I encountered this the other day with a member of the Dream Team marketing group. Now I am not in anyway trying to trash this course as I understand for some it is a good learning curve, however I have it on authority of another member that they do teach this technique.

For me it began with a couple of emails after I had enquired about the course. I was interested to see how they were teaching people to bring in 20 to 30 people a week into whatever business you were promoting. I asked that the person selling the course call me before 5pm to let me know more details. I didn't hear anything further until I walked in from being out in the wind and rain at 7.30pm, soaked to the skin and the phone rang. My dinner was in the oven and would be another 20 minutes and the cats and dog needed feeding.

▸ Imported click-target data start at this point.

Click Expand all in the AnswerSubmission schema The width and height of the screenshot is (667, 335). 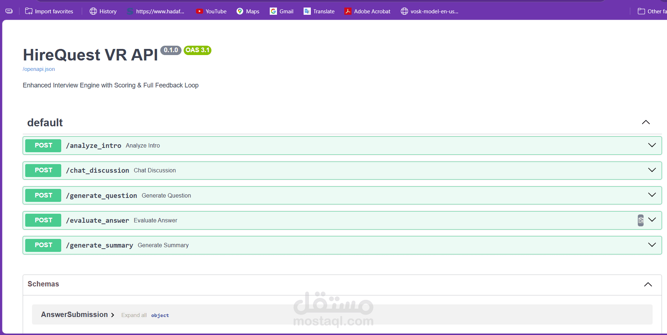coord(134,315)
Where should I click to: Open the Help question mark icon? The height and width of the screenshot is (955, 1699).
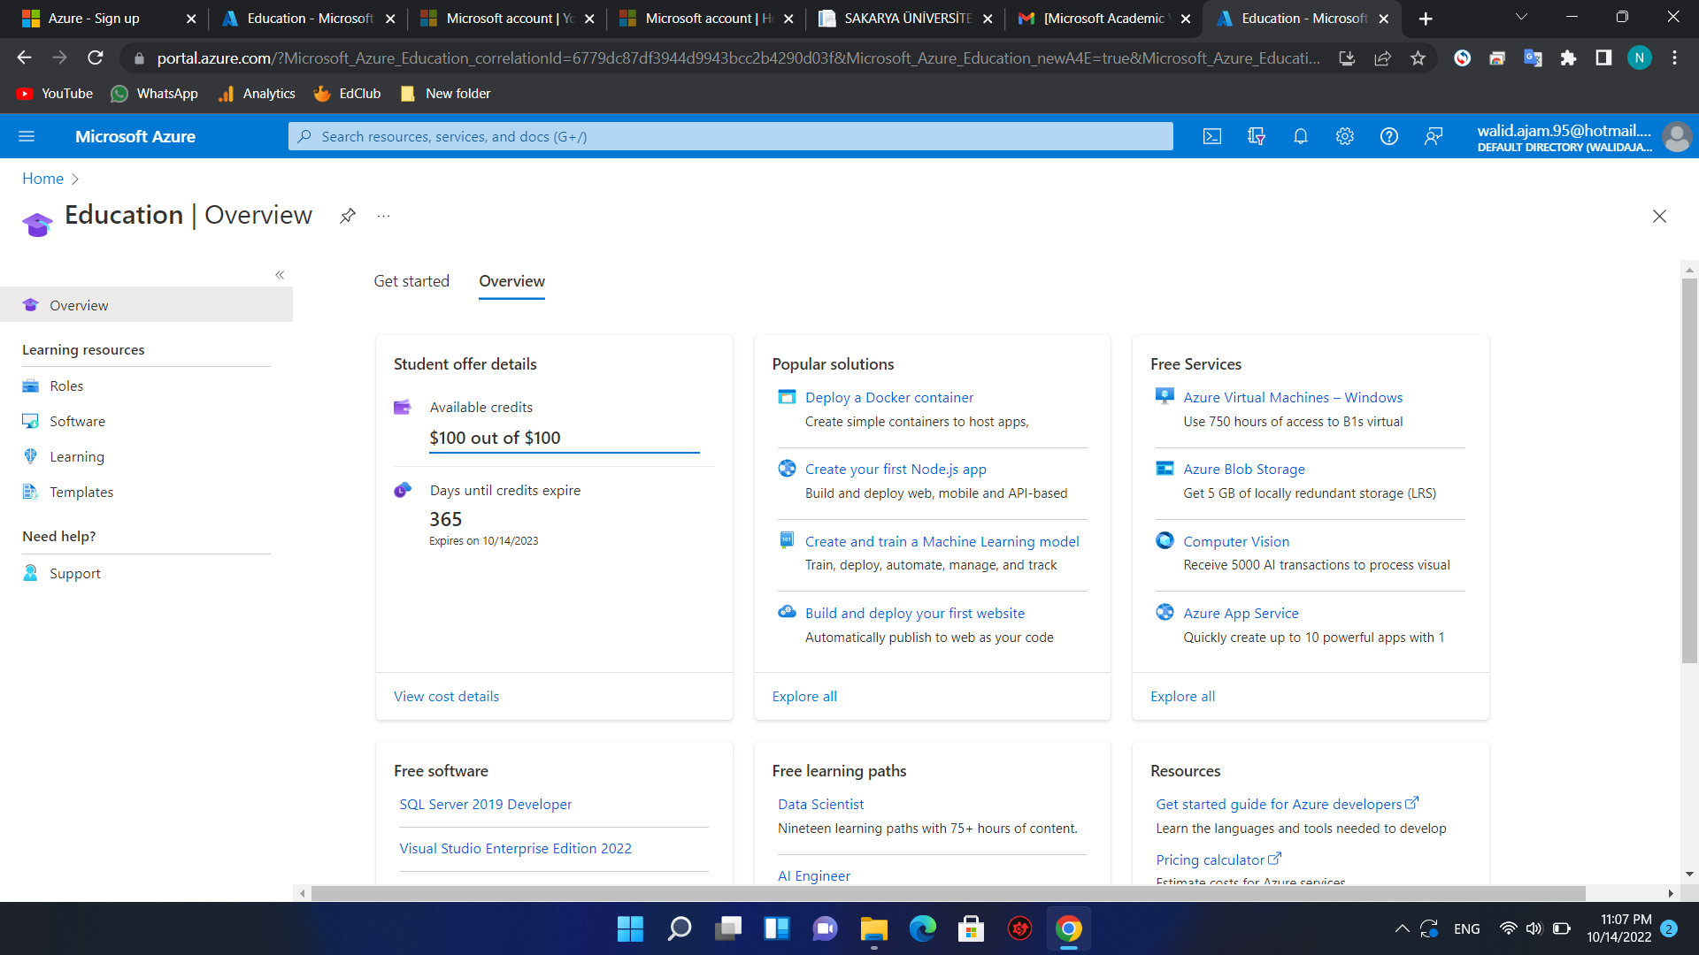1389,136
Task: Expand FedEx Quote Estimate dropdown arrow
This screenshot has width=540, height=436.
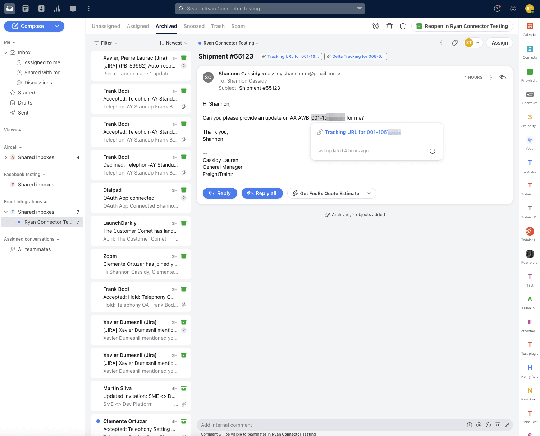Action: (x=369, y=193)
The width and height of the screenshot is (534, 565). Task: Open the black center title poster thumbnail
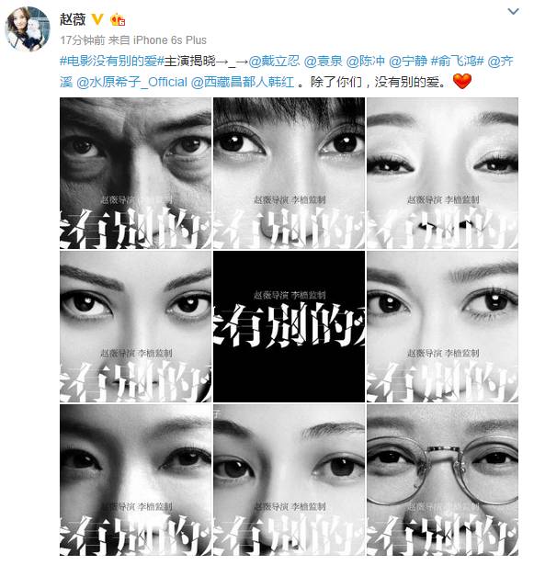(x=289, y=326)
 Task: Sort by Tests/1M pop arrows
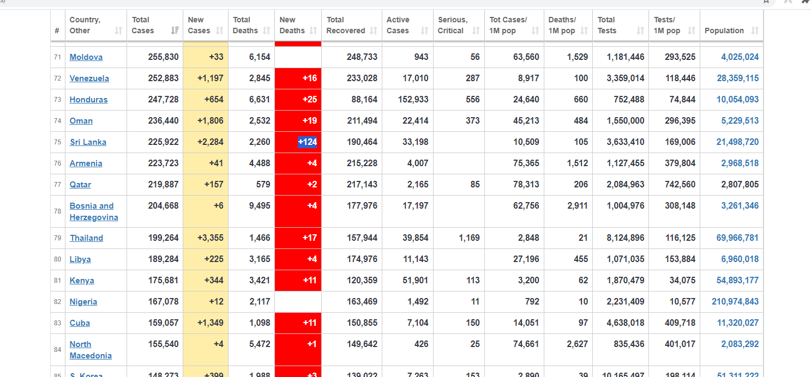[692, 31]
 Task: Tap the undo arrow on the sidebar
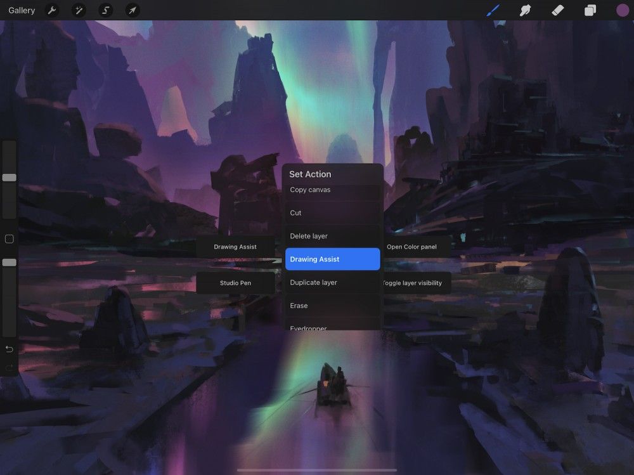(x=9, y=349)
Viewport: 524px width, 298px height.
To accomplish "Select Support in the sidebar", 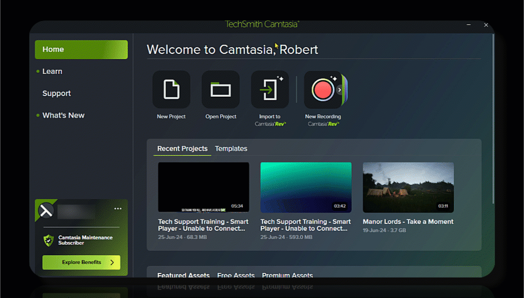I will pyautogui.click(x=57, y=93).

The guy asked what I was promoting and of course said what a great company it was and how the course he was going to introduce me to could explode my business. He said there was a live conference call at 8.00pm that night. I explained that I was interested but that I couldn't really attend the call that night. The guy then got very pushy saying that if I was serious about my business I would miss by dinner and attend. I said I was not prepared to do that but would attend another call if there was one in a day or so. I was told that there was no further calls for a week or so and my place had to be specially reserved. I was basically told that I would never succeed in online business if my dinner came first and he hung up.

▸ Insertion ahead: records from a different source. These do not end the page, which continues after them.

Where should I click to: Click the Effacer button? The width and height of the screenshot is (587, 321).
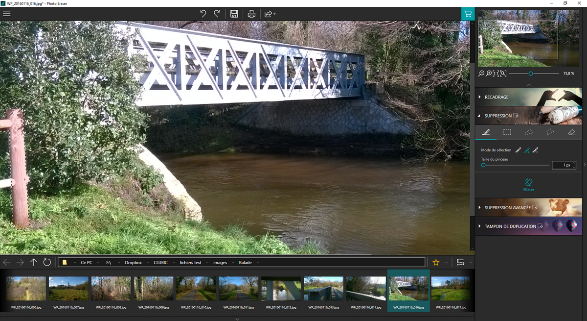528,185
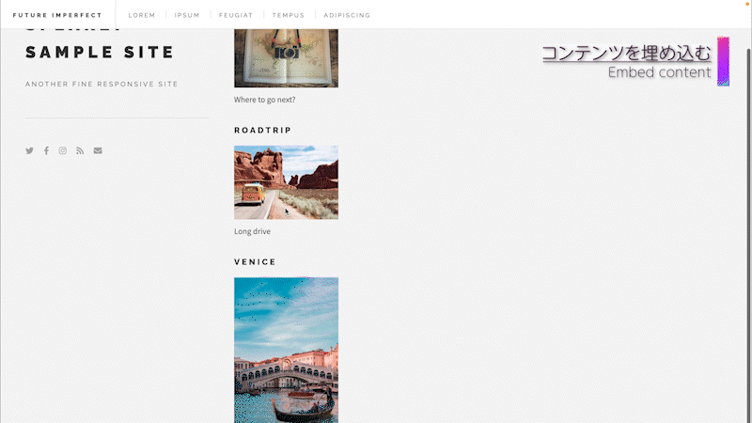The height and width of the screenshot is (423, 752).
Task: Open the Tempus navigation item
Action: pyautogui.click(x=289, y=15)
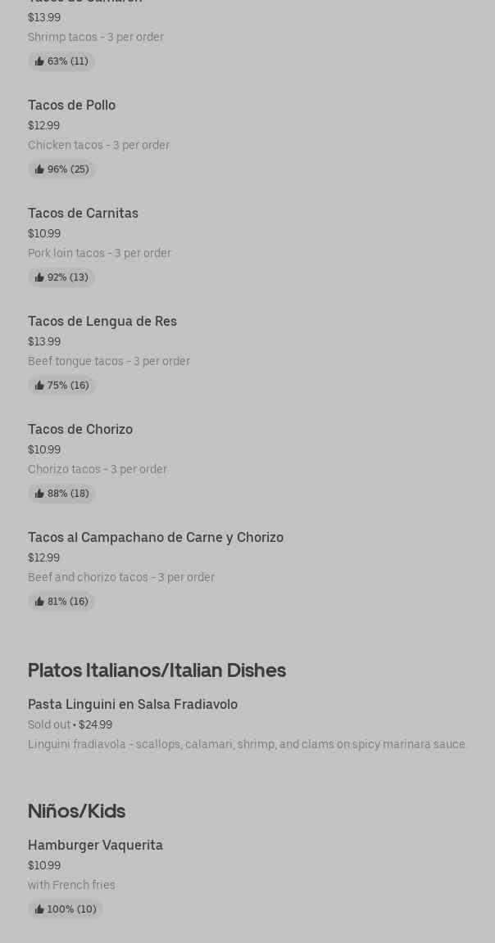
Task: Click thumbs-up icon on Tacos de Carnitas rating
Action: [39, 277]
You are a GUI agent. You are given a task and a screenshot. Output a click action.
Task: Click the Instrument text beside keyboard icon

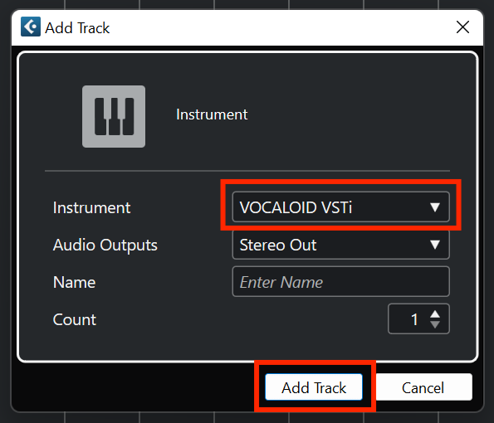(212, 114)
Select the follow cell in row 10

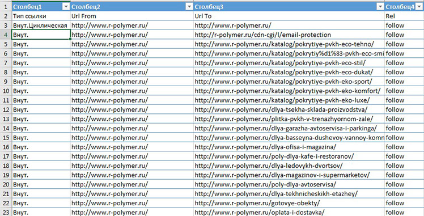[404, 91]
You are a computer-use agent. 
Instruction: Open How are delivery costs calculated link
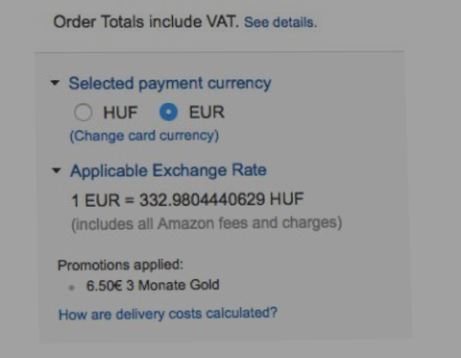(x=168, y=314)
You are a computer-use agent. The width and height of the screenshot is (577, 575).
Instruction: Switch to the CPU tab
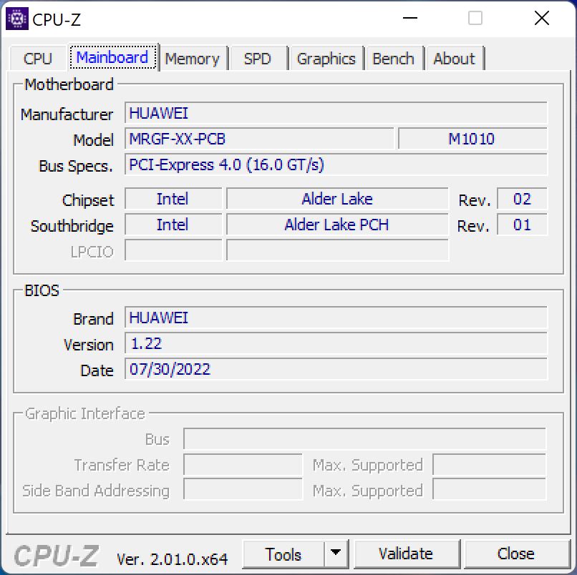[38, 59]
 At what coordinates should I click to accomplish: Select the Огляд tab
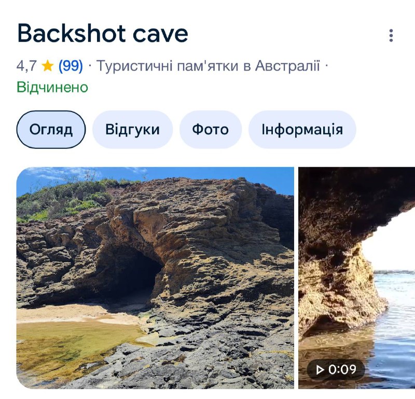(x=51, y=130)
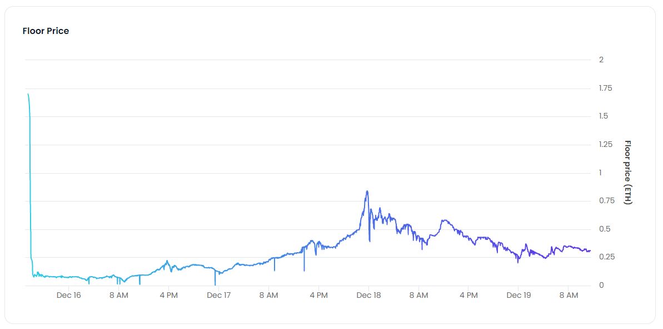Click the first 8 AM tick after Dec 16
This screenshot has height=329, width=663.
coord(118,295)
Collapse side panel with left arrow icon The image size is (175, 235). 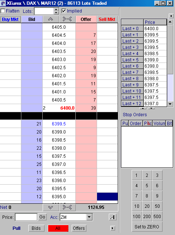[x=171, y=16]
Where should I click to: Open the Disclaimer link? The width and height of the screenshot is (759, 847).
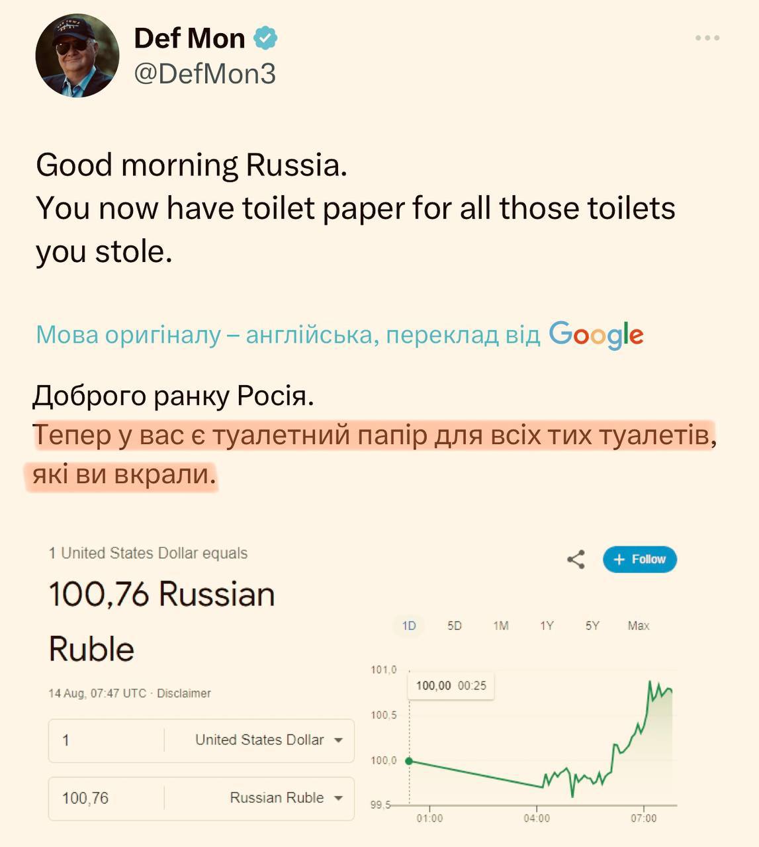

The next morning I emailed him to say I was no longer interested in pursuing the course as I had been totally put off by his attitude. I received a response saying he was sorry but that is the sales technique he had been taught on the course and it usually worked. Despite what he had said the day before there was another call that night.

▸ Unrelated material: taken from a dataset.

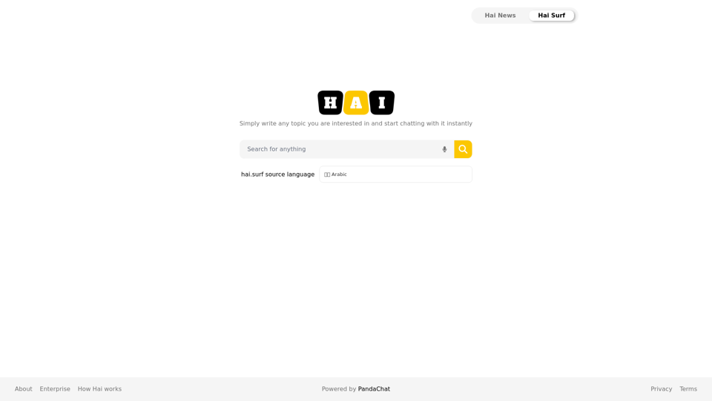
Task: Click the black I logo tile
Action: (382, 102)
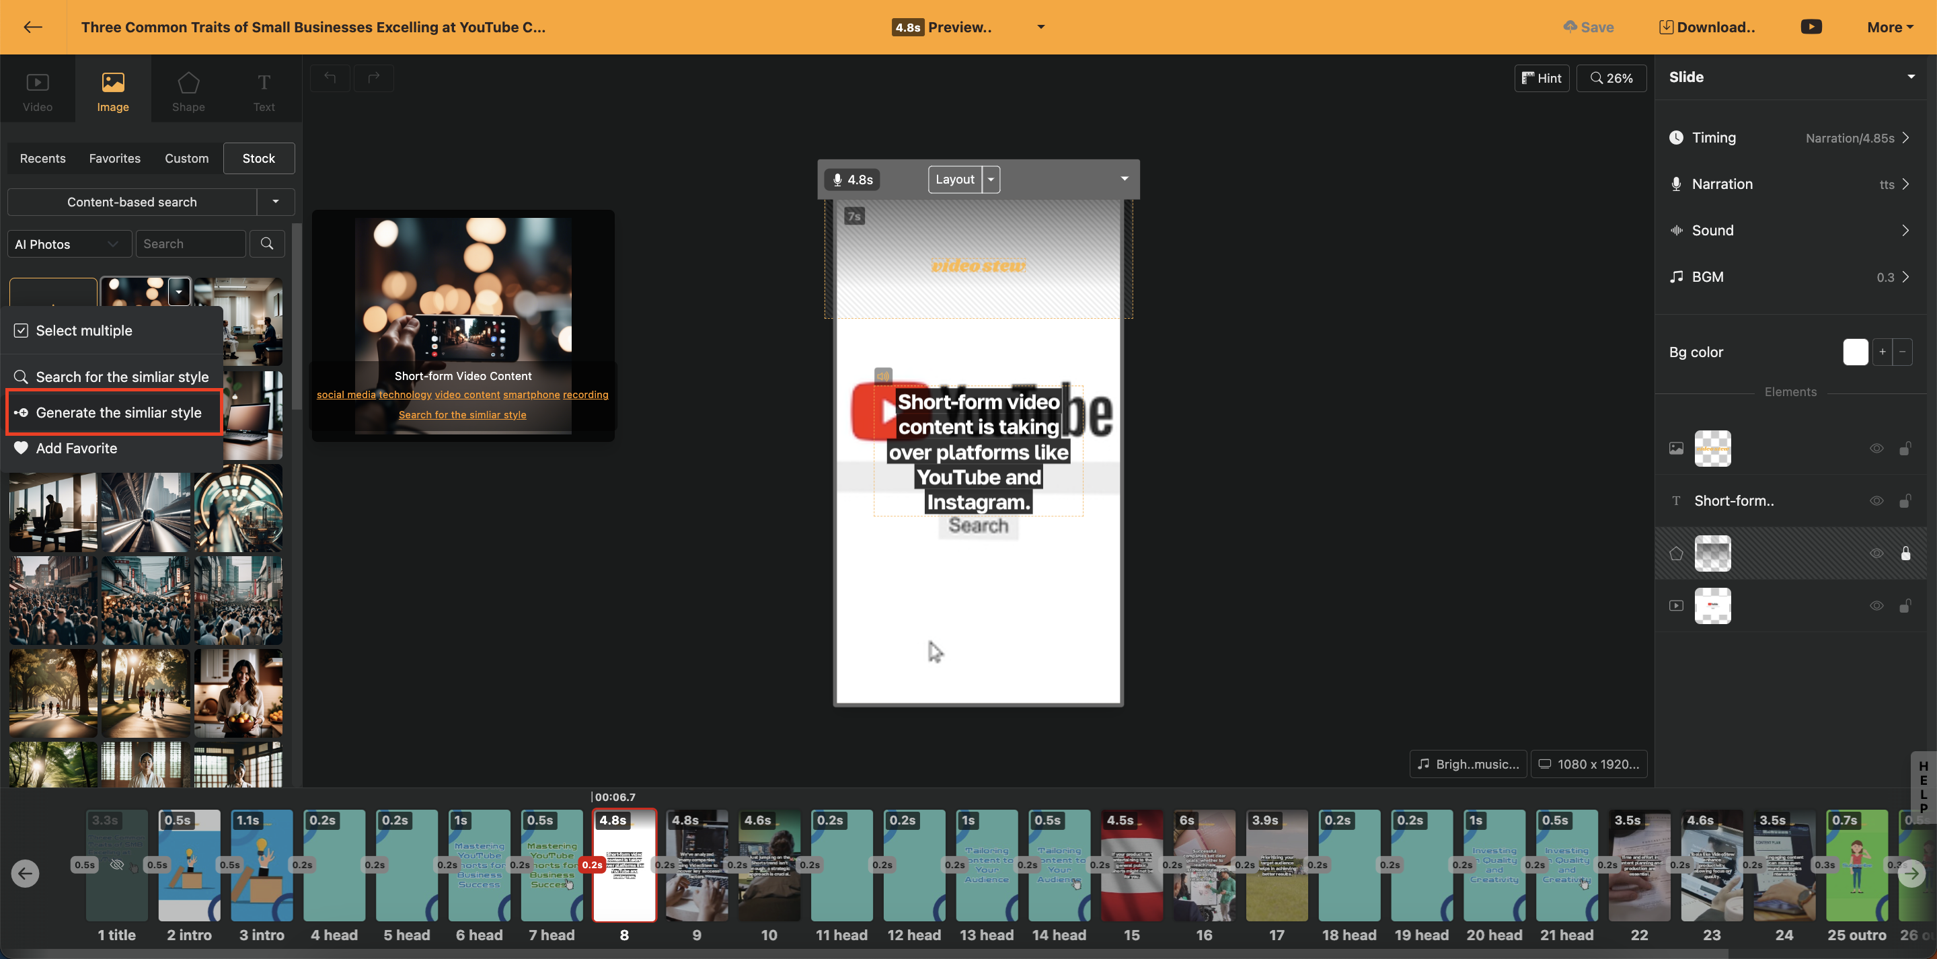Toggle lock on the shape element layer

I attended this apparent 'live' call to find it was a pre-recorded scripted call giving very little information and all hype and no real content. All I really discovered is that if I paid around $1000 for the course I could attend 4 live calls which would be at around  1am GMT, be taught how to get my own website which I already have and no real details of what the training entailed. I emailed the guy mentioned above to say I was not really interested as 'live' call had been a waste of time and totally uninspiring and that I did not think I would get anything out of it. His response - that I was a  failure and would never succeed and I had wasted his time.

Now I have since talked to a couple of others involved in the Dream Team and both have been very friendly and pleasant but both acknowledged that the course probably wasn't for me and that the hard push tactic was one of the techniques taught (as well as memorising sales scripts for the phone etc).

This tactic and the guy's attitude totally put me off. This did not create a sense of urgency but left me feeling I was being bullied into something. I would think very carefully before using this hard push idea to gain sales...yes try and close the sale but not by bullying your prospect.